The current law is fundamentally wrong. Landlords especially need the confidence that there will be substantial repairs to the law.Amsterdam’s working examples cluster on its newest ground — the reclaimed islands of IJburg and the old harbour and prison sites the city is recycling into homes. The thread that connects them is a young cooperative movement learning to build at scale, and a circular-construction sector learning to build it cleanly. The projects below come first, then the funders and toolmakers trying to turn each one-off into something repeatable.
De Nieuwe Meent is the clearest test of whether the resident cooperative can pencil. The seven-storey timber building on municipal land in Watergraafsmeer holds dozens of affordable homes, designed and run by its members. Its real lesson is in the money. An €8 million budget was stitched together from a Rabobank mortgage, city loans, member deposits and €450,000 of crowdfunding. A guarantee against cost overruns was, in the cooperative’s own words, the final piece of the puzzle. The model works — but only just, and only with a backstop most groups cannot assemble alone.
De Warren took the same idea onto Centrumeiland, one of IJburg’s artificial islands. It is Amsterdam’s first self-build housing cooperative, an energy-positive timber block of 36 homes, split between social and mid-rent lets, designed by Roel van der Zeeuw Architects with a large share of its floor space shared. As the mortgage is paid down the rents are meant to fall, below the social and regulated averages. The catch is time and risk. Years of resident labour and financing uncertainty stand between an idea and a finished block, and not every group survives the wait.
Schoonschip floats.
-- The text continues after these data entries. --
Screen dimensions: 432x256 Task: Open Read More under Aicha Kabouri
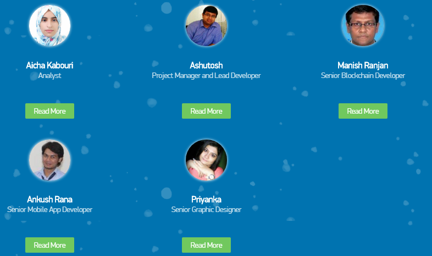click(49, 111)
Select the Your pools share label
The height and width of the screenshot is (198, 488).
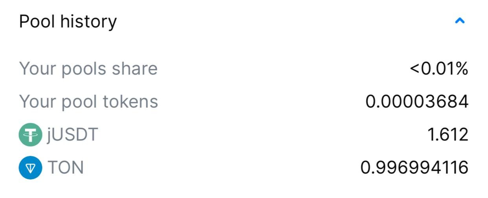click(88, 69)
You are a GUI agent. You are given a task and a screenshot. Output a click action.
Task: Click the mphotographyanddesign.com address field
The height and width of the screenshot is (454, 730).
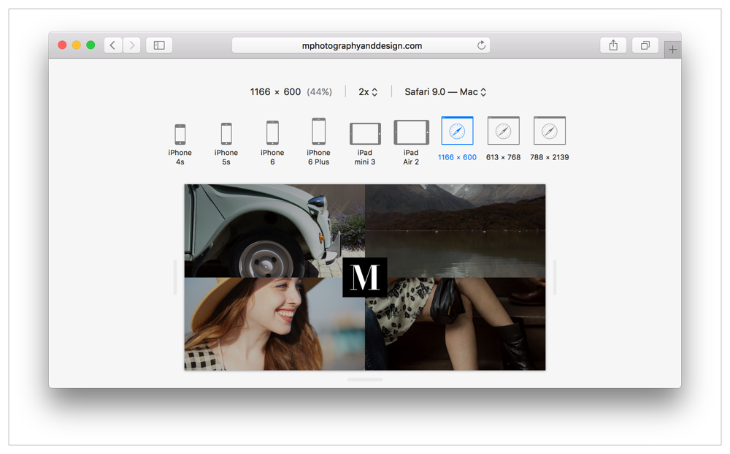361,45
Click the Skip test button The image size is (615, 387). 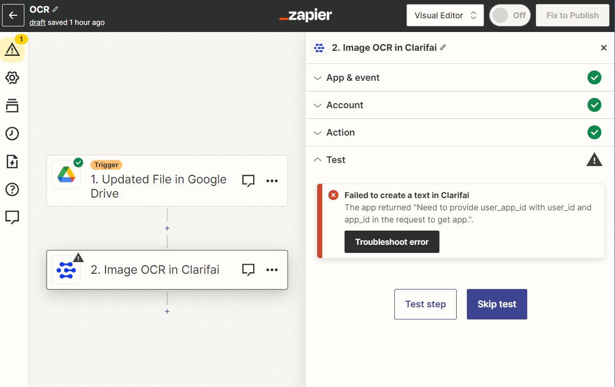point(497,304)
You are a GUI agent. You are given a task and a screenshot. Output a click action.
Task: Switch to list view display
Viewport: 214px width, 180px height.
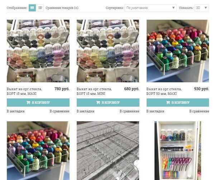(40, 8)
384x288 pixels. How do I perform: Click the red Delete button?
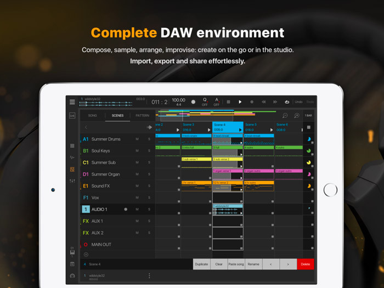coord(306,264)
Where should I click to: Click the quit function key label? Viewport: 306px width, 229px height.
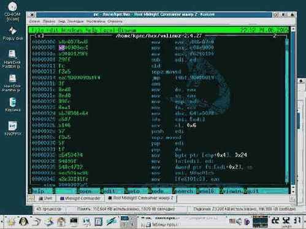[x=253, y=191]
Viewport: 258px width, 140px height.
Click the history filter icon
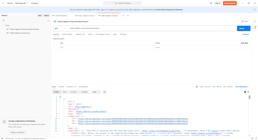point(4,21)
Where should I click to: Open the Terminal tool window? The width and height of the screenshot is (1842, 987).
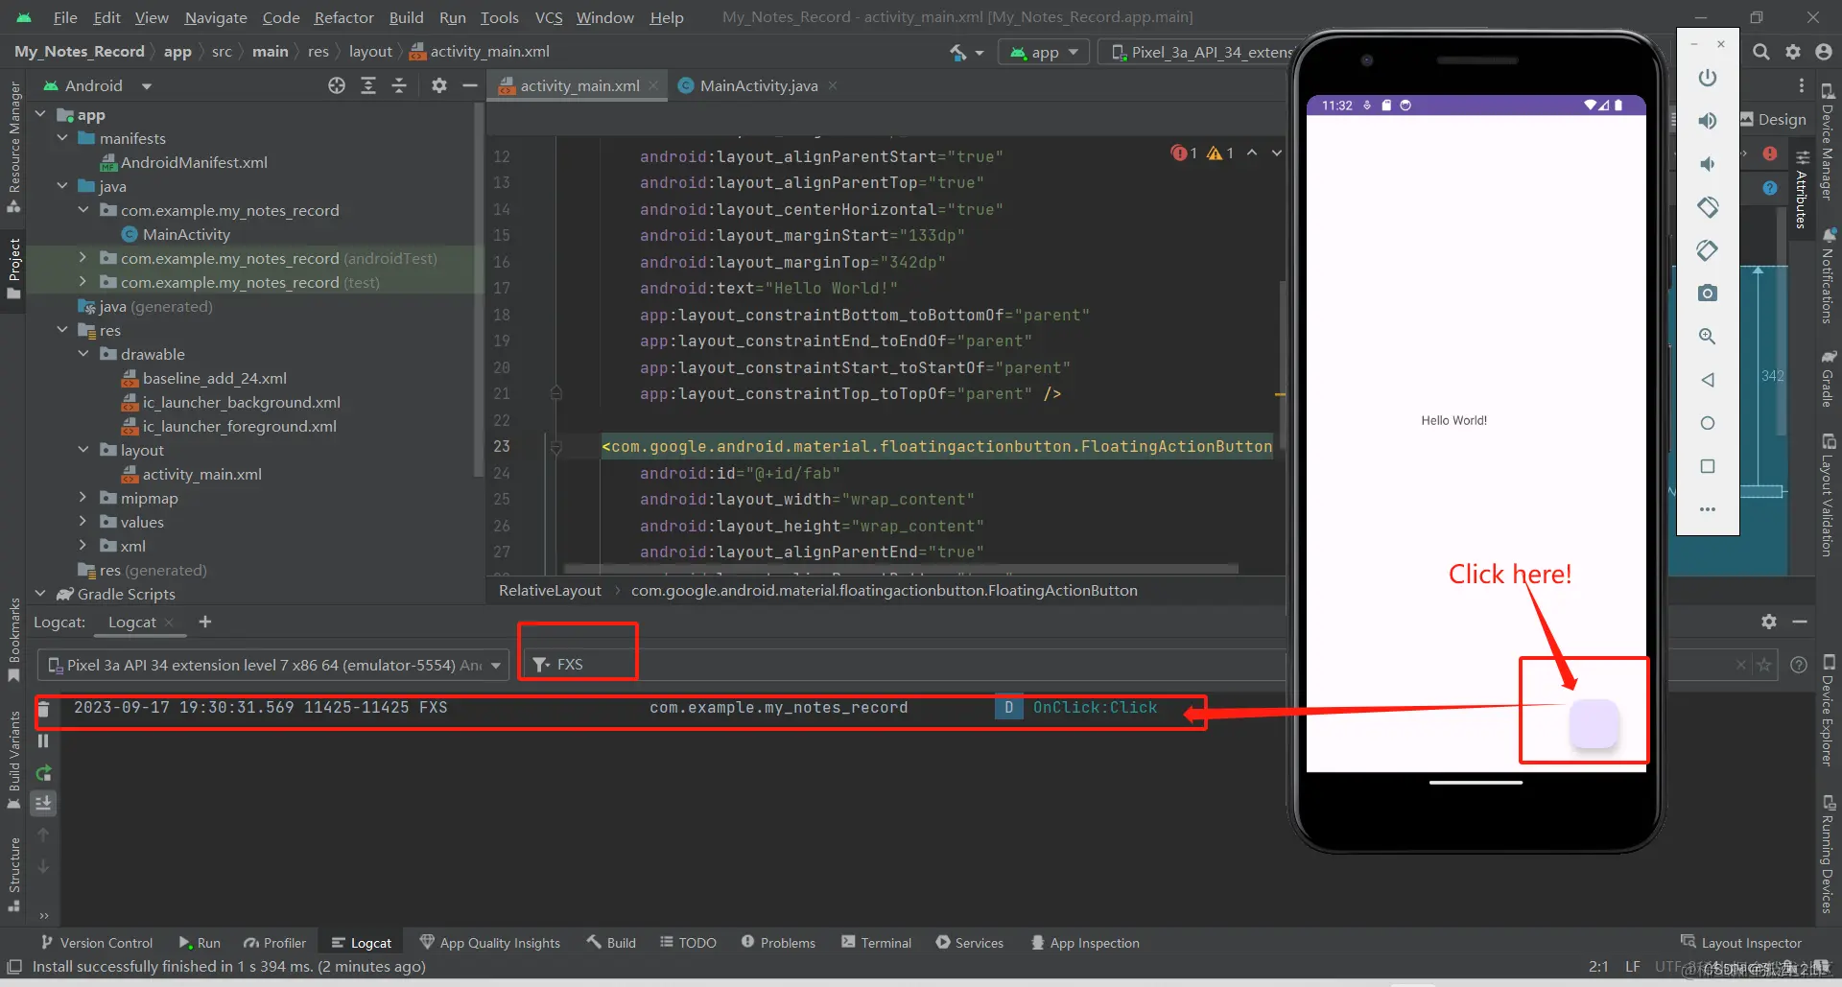877,943
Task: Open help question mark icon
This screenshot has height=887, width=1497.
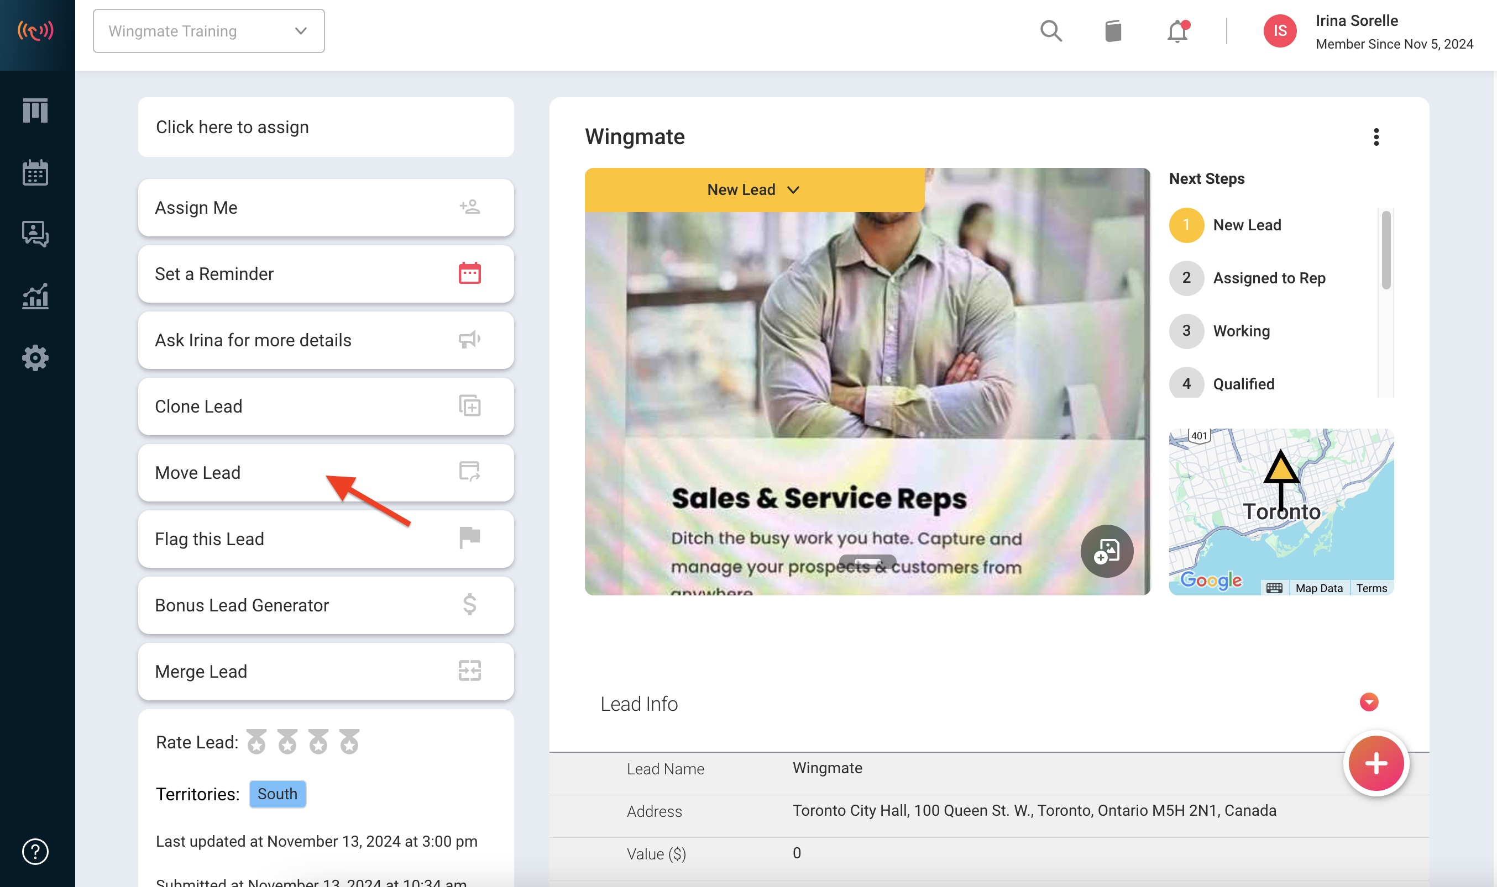Action: (35, 851)
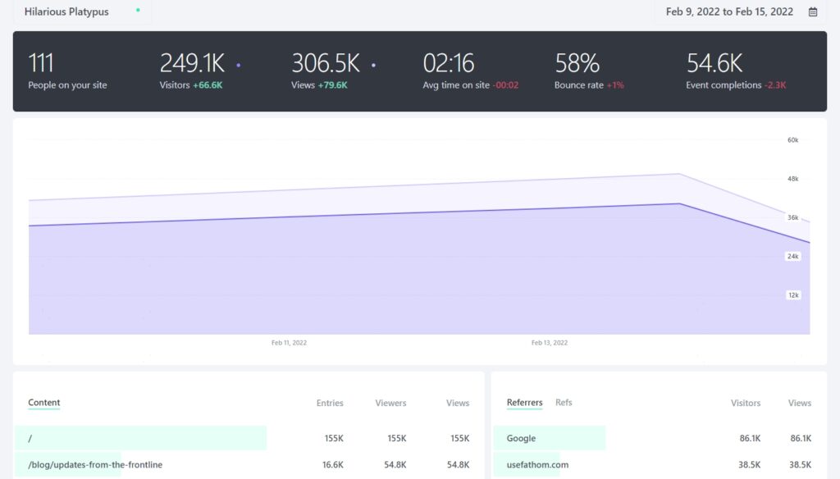Click the green live status dot
The height and width of the screenshot is (479, 840).
pyautogui.click(x=138, y=11)
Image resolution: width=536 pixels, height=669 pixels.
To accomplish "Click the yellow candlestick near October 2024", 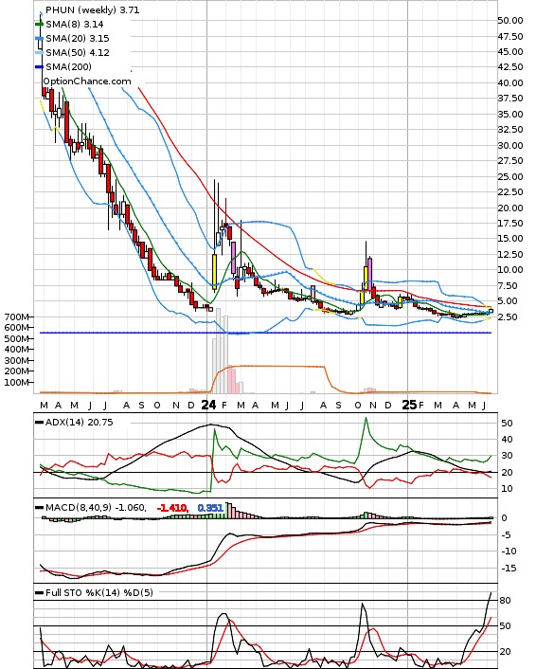I will pyautogui.click(x=366, y=280).
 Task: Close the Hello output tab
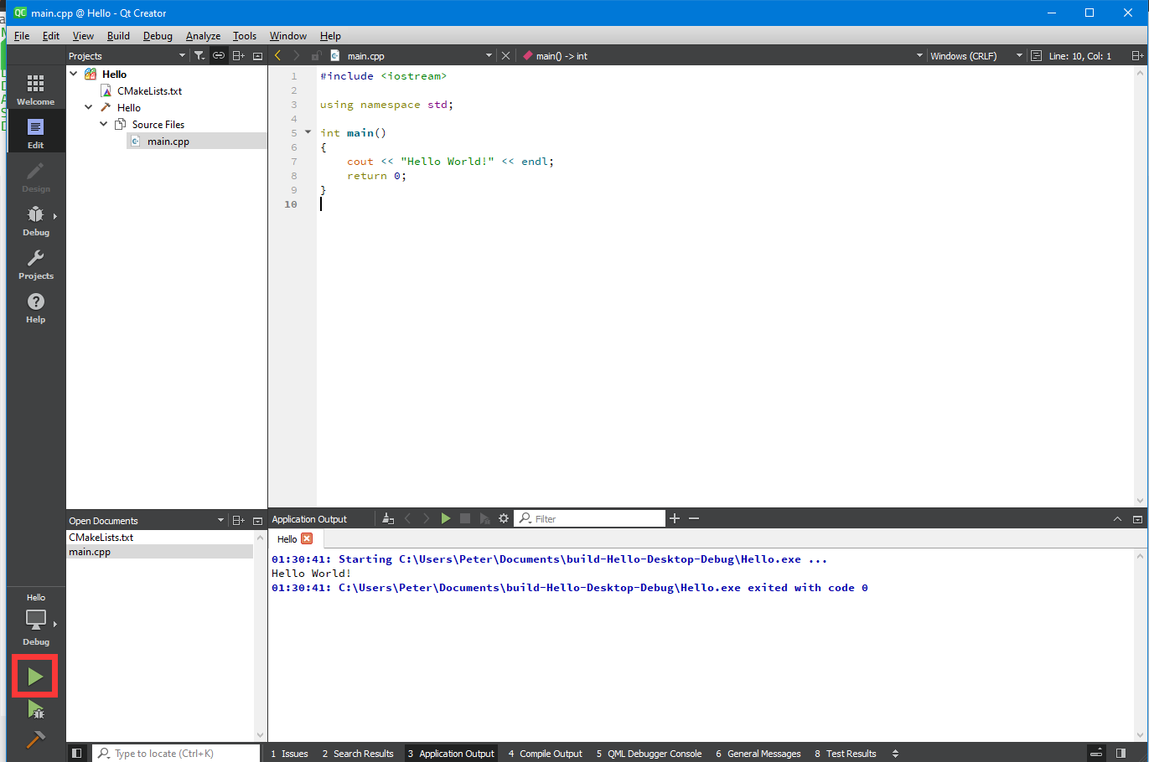point(307,538)
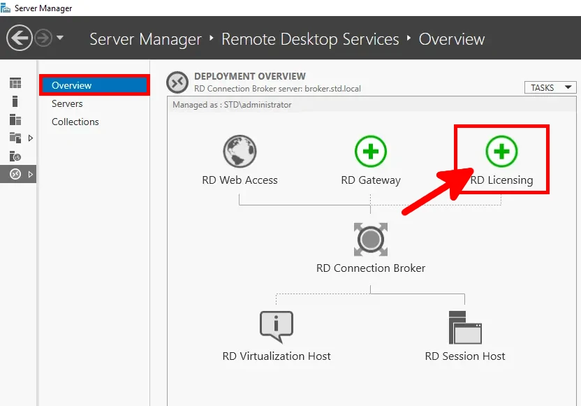581x406 pixels.
Task: Open RD Connection Broker settings
Action: (370, 239)
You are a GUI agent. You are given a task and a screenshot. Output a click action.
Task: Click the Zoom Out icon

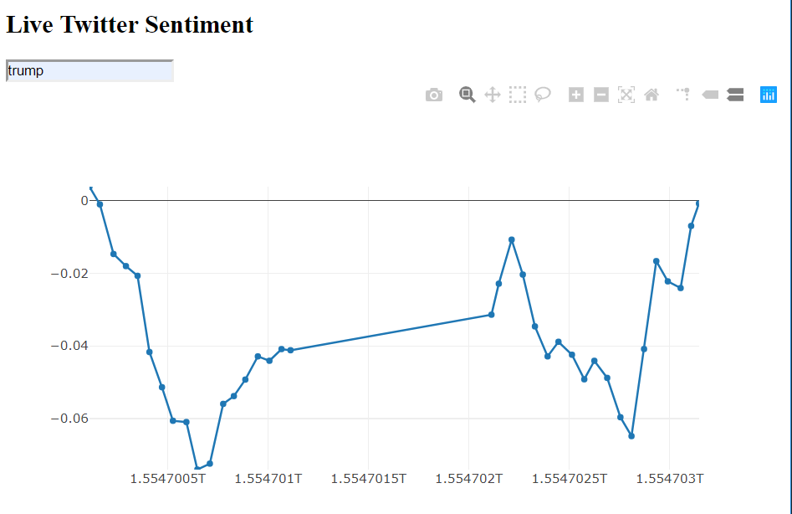600,95
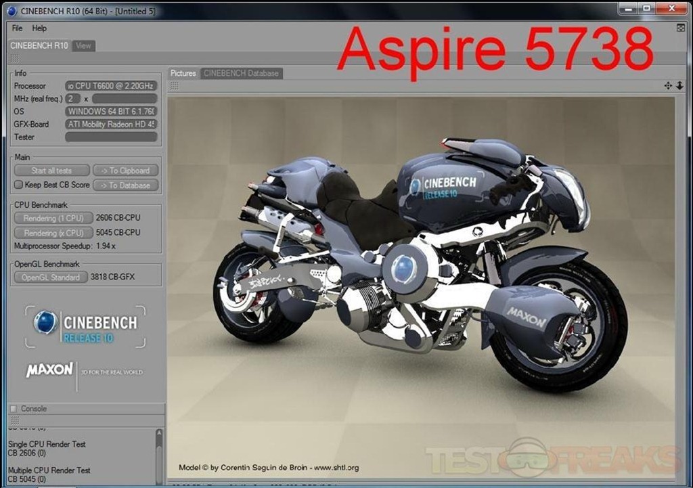Open the Help menu

tap(39, 28)
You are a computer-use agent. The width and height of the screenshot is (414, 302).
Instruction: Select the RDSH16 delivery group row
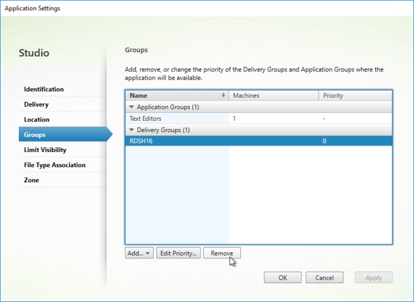click(141, 141)
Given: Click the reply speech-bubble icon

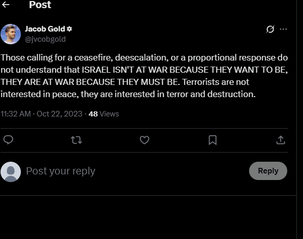Looking at the screenshot, I should tap(8, 140).
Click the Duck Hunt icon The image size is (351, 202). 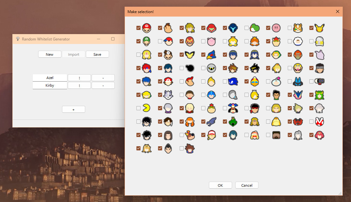[x=233, y=108]
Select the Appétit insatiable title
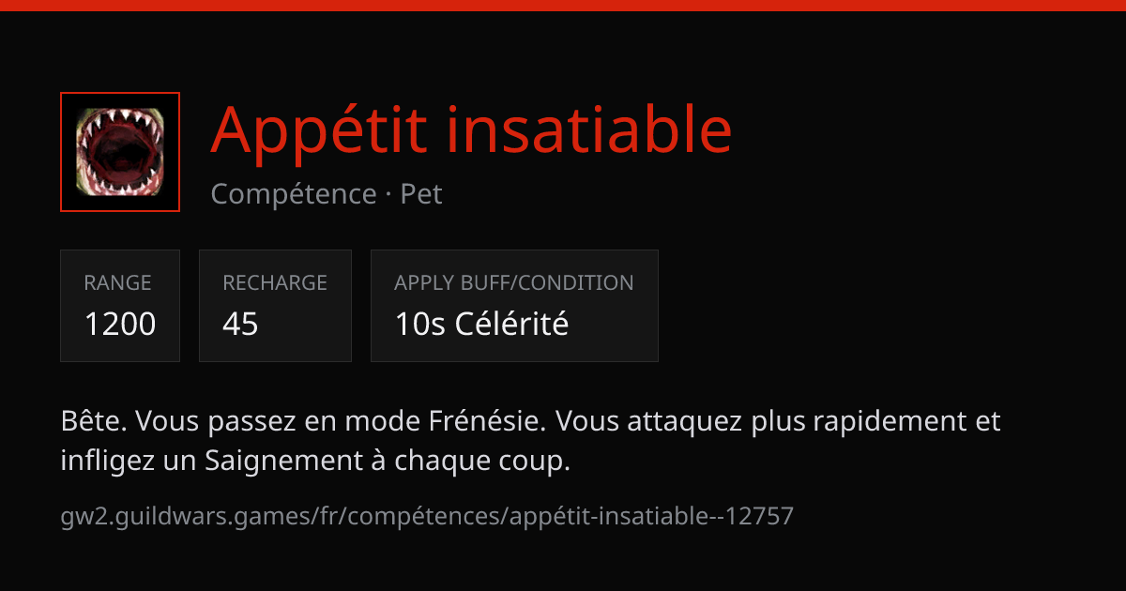The image size is (1126, 591). (471, 132)
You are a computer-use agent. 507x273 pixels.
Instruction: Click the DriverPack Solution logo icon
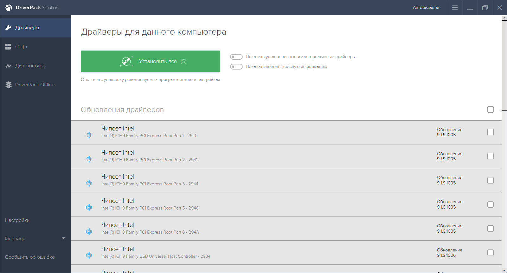tap(9, 8)
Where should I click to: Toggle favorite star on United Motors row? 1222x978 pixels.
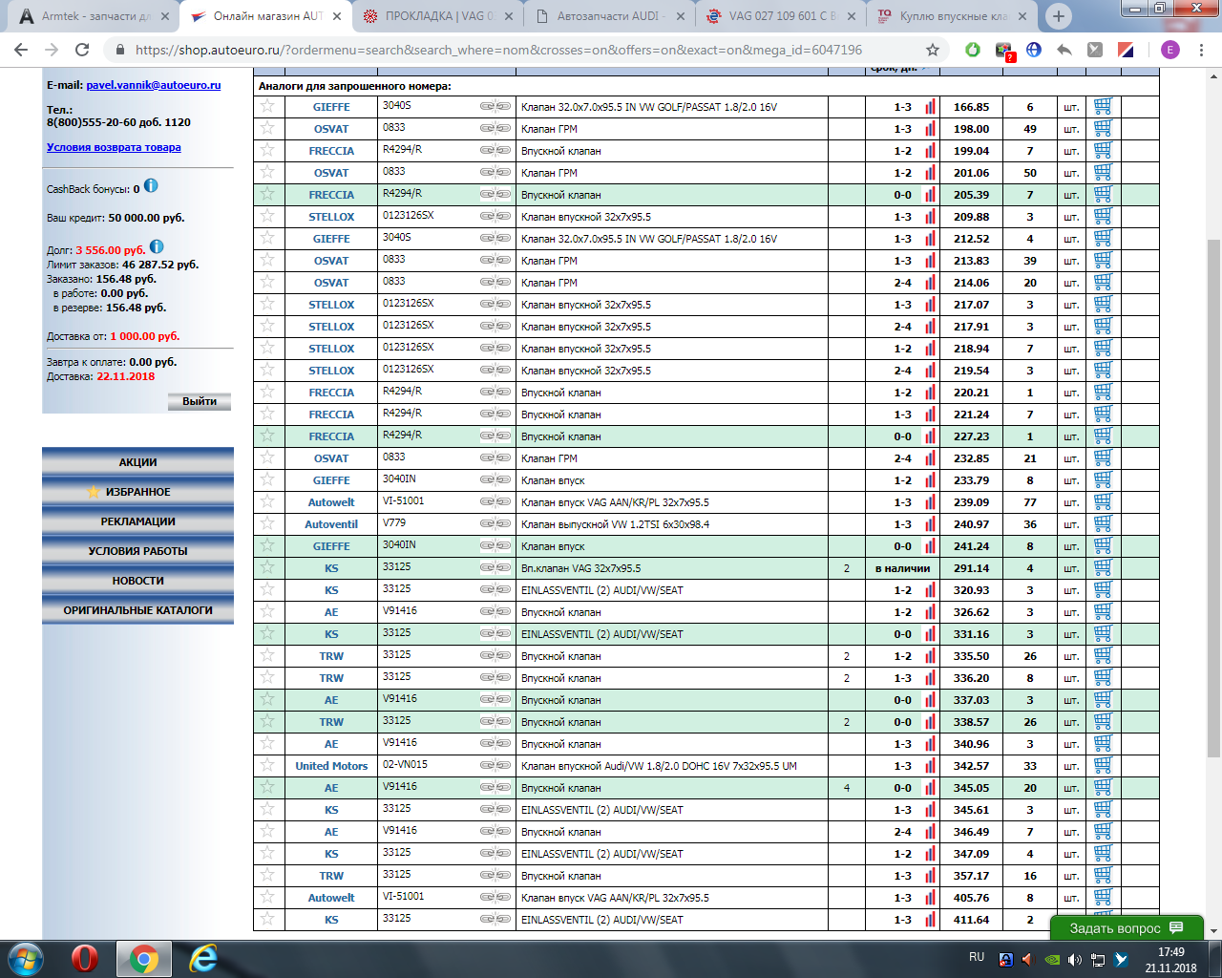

The 46-household community on the Johan van Hasseltkanaal is one of Europe’s most sustainable floating neighbourhoods, with its own smart grid, hundreds of solar panels and dozens of heat pumps. It shows how Amsterdam can build on water where it has run out of land, and how a resident collective can run its own energy system. The friction is regulatory and financial: floating homes sit awkwardly in mortgage and planning rules written for dry land, which kept the project years in the making.
Older and cheaper experiments still teach the city. GWL Terrein, the car-free quarter built on a former waterworks in the 1990s, proved that dense, green, low-car neighbourhoods could be popular rather than fringe. DeFlat Kleiburg rescued a vast, half-derelict Bijlmer slab by selling bare apartments cheaply for residents to finish themselves, a do-it-yourself rescue that won the EU Mies Award in 2017. Bajesdorp turned a former prison site into cooperative housing, studios and a community garden — a hard-won reuse that survived years of demolition threat before it was secured. Vrijburcht, an early co-living complex on Steigereiland, added a theatre and a marina to the mix.
What lets these buildings happen is an unusually deep bench of circular-construction firms and patient lenders. Metabolic and Madaster built the material-passport and reuse tooling that lets a timber block be designed for disassembly; RAU pioneered the circular-architecture thinking behind it; Built by Nature funds the shift to biobased materials. On the money side, Triodos Bank and a cluster of social financers lend to cooperatives that mainstream banks find too small, and Commons Network and CrowdBuilding help residents organise the demand. It is a thinner federation layer than Vienna’s or Zurich’s, and almost all of it is recent. But the pieces exist, and a city that built its housing through associations once already knows how to build a sector from scratch.